### WORK INSTRUCTION
Please repeat exactly the line containing "Where should I click to: Click" and each line after it in the records below, through the last.
*** Block opens ***
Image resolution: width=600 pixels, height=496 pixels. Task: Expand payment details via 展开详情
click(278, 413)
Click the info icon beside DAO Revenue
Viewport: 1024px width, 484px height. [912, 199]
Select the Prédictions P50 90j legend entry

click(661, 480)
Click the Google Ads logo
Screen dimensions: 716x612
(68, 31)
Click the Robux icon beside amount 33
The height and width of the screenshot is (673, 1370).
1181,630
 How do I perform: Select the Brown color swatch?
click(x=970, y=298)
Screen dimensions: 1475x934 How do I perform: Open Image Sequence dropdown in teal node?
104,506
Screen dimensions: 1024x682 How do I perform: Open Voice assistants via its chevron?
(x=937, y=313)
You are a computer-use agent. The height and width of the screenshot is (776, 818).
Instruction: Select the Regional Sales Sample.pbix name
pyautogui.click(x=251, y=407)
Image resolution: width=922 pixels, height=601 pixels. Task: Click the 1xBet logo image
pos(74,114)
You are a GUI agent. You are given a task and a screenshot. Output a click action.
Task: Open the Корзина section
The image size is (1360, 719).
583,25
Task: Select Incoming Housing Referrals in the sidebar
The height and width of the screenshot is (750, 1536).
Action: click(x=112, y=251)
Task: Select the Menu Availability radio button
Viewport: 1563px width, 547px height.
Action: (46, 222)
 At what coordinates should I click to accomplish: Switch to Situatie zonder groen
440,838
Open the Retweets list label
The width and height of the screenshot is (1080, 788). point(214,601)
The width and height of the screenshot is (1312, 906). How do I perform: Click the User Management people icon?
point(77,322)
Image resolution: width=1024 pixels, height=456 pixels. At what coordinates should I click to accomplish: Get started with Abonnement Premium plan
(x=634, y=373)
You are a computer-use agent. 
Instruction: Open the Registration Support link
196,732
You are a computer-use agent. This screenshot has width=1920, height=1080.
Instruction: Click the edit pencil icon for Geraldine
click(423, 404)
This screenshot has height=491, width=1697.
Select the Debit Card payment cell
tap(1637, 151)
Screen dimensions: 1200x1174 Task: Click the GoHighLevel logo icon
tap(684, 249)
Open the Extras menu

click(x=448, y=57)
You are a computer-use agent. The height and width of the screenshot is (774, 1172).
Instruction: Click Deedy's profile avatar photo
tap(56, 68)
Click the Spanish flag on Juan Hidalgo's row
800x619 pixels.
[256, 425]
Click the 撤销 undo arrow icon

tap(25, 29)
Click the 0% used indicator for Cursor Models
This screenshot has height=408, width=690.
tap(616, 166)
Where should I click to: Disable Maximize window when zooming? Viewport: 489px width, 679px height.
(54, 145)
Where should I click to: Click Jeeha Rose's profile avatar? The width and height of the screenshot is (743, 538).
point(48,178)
*** Block closes ***
### EXERCISE ANSWER
Where should I click to: Click Jeeha Rose's profile avatar? The width and height of the screenshot is (743, 538).
point(48,178)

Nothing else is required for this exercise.